Но оказалось, Хараи совершенно ничего не знает и тоже не может представить, кто бы это мог накапать в Будапешт.

— Разрешите нам допросить коммунистическую сволочь! — попросил он.

— Это уже излишне, — сказал Раббе. — Попрошу вас немедленно опубликовать сообщение о том, что рабочие задержаны вами. Что они схвачены вами на месте преступления и по приговору военно-полевого суда будут казнены.

— Суд состоится на днях? — почтительно спросил Хараи.

— Какой вам еще суд? — спросил Раббе. — Вы лично явитесь ко мне в двадцать два часа и примете участие в ликвидации бандитов. Поняли?

— А… Понял! Понял! — заторопился Хараи.

— Идите!..

Отпустив салашиста, Раббе позвонил в тюрьму. Из тюрьмы ответили, что один из арестованных венгерских рабочих умер.

— А беглые девки и этот крестьянин?

— Живы. Но одна в тяжелом состоянии.

— Никому ничего не сообщать, — приказал Раббе. — Вечером ждите особого распоряжения.

После этого Раббе связался с командиром спецподразделения Отто Гинцлером.

— Обеспечьте на двадцать два часа фургон, — приказал он.

— Все фургоны в работе, господин штурмбаннфюрер, — осторожно заметил Гинцлер.

— Вы что, разучились понимать язык? — спросил Раббе.

— Слушаюсь, господин штурмбаннфюрер!

— Явитесь с фургоном сами.

— Куда прикажете подать?

— В тюрьму. Перед этим заедете ко мне. В двадцать один тридцать.

— Слушаюсь!..

Так все устроилось. Но Раббе нервничал по-прежнему. Конечно, Хеттль прав. Следовало заставить работать одних са-лашистов. Пусть бы они арестовывали коммунистическую сволочь. Но посадить бы Хеттля на место Раббе! Наверное, и ему было бы не до дипломатии после такой диверсии! Подумаешь, в конце концов событие: два дохлых коммуниста! Но здесь, видите ли, союзная страна. С союзниками надо считаться. Обходить их неудобно!.. А по правде говоря, грош цена этим союзникам. Солдаты у них — сволочь, и весь народ — сволочь, рвань, цыгане, подлецы, предатели! Поменьше бы дипломатничали — больше толку было бы. Зажать всех в кулак, расстреливать каждого третьего, чтоб никнуть не смели! А то еще доносят!..

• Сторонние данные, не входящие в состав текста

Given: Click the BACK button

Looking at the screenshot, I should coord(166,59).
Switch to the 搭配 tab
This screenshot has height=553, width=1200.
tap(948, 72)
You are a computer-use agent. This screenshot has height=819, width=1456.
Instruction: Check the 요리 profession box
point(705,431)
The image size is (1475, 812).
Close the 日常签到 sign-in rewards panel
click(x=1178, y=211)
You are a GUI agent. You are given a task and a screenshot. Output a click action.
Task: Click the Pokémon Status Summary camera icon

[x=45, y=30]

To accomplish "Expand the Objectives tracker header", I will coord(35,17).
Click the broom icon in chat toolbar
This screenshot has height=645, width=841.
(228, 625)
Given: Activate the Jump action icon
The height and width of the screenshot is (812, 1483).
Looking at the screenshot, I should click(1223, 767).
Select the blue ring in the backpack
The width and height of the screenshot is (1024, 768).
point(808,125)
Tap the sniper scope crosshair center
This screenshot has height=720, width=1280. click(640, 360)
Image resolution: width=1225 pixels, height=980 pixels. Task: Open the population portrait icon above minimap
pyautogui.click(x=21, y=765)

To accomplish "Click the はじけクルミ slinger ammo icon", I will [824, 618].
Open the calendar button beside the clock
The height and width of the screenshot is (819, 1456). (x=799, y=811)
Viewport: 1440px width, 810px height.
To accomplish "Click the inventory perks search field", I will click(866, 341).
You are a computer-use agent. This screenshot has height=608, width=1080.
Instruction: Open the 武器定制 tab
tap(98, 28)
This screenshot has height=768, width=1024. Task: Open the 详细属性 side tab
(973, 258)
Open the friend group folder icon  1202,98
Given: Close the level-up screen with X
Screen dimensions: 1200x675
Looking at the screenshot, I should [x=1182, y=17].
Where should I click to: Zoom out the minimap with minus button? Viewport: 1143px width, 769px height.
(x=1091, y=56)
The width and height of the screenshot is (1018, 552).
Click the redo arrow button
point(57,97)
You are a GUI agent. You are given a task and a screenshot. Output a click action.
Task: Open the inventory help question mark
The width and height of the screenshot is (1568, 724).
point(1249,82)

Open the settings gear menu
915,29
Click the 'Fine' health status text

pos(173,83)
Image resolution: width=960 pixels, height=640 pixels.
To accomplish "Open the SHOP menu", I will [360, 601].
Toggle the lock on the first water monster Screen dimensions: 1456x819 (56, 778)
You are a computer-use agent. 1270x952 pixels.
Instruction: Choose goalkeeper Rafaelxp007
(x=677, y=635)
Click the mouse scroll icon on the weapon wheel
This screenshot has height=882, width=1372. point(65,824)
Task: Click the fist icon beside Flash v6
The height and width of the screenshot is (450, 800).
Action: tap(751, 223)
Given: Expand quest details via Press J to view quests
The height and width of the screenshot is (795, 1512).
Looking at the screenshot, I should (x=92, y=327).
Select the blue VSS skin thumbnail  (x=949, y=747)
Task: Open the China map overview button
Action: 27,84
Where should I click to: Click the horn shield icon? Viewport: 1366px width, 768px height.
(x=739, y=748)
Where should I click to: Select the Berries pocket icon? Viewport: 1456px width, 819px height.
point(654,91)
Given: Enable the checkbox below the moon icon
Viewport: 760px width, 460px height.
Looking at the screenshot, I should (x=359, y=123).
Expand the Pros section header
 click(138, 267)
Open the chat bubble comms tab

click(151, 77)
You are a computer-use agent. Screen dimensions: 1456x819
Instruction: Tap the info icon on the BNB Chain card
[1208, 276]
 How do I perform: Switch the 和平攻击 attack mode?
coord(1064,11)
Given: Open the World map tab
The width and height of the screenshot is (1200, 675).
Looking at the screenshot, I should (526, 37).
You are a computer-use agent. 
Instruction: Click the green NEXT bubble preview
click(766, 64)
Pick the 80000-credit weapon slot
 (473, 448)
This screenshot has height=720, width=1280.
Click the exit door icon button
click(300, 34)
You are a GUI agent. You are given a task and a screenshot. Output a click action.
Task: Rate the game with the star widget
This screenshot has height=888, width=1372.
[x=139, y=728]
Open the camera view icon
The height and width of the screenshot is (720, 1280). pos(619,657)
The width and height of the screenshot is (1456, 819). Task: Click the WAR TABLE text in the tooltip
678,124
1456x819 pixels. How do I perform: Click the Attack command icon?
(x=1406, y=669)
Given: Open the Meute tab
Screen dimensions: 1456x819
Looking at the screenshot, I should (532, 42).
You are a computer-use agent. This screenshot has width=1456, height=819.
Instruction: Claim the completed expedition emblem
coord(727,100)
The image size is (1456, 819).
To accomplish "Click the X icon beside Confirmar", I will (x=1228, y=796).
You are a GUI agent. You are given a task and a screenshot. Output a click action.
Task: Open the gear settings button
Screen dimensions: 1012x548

— Майор Вольф! — доложил дежурный офицер.

— Просить! — сказал Раббе, останавливаясь.

В голову штурмбаннфюрера пришла внезапная мысль: а не Вольф ли сообщил в Будапешт о нерасторопности гестапо? Черт его знает, этого Вольфа! У него высокие связи. Вполне мог напакостить. Но если он…

— Хайль Гитлер! — сказал Вольф, дружески улыбаясь с порога.

— Хайль Гитлер! — мрачно отозвался Раббе. — Входите.

— Вы так на меня глядите, — посмеиваясь, сказал Вольф, проходя в кабинет, — так глядите, что можно подумать — у вас на меня по меньшей мере пять секретных донесений.

— Боитесь? — мрачно полюбопытствовал Раббе.

— Если донесения у вас — нет, — сказал Вольф. — Вы же не дадите им ходу, Гюнтер. Вы меня слишком хорошо знаете.

— Иногда выясняется, что совсем не знаешь человека, — возразил Раббе, усаживаясь за стол.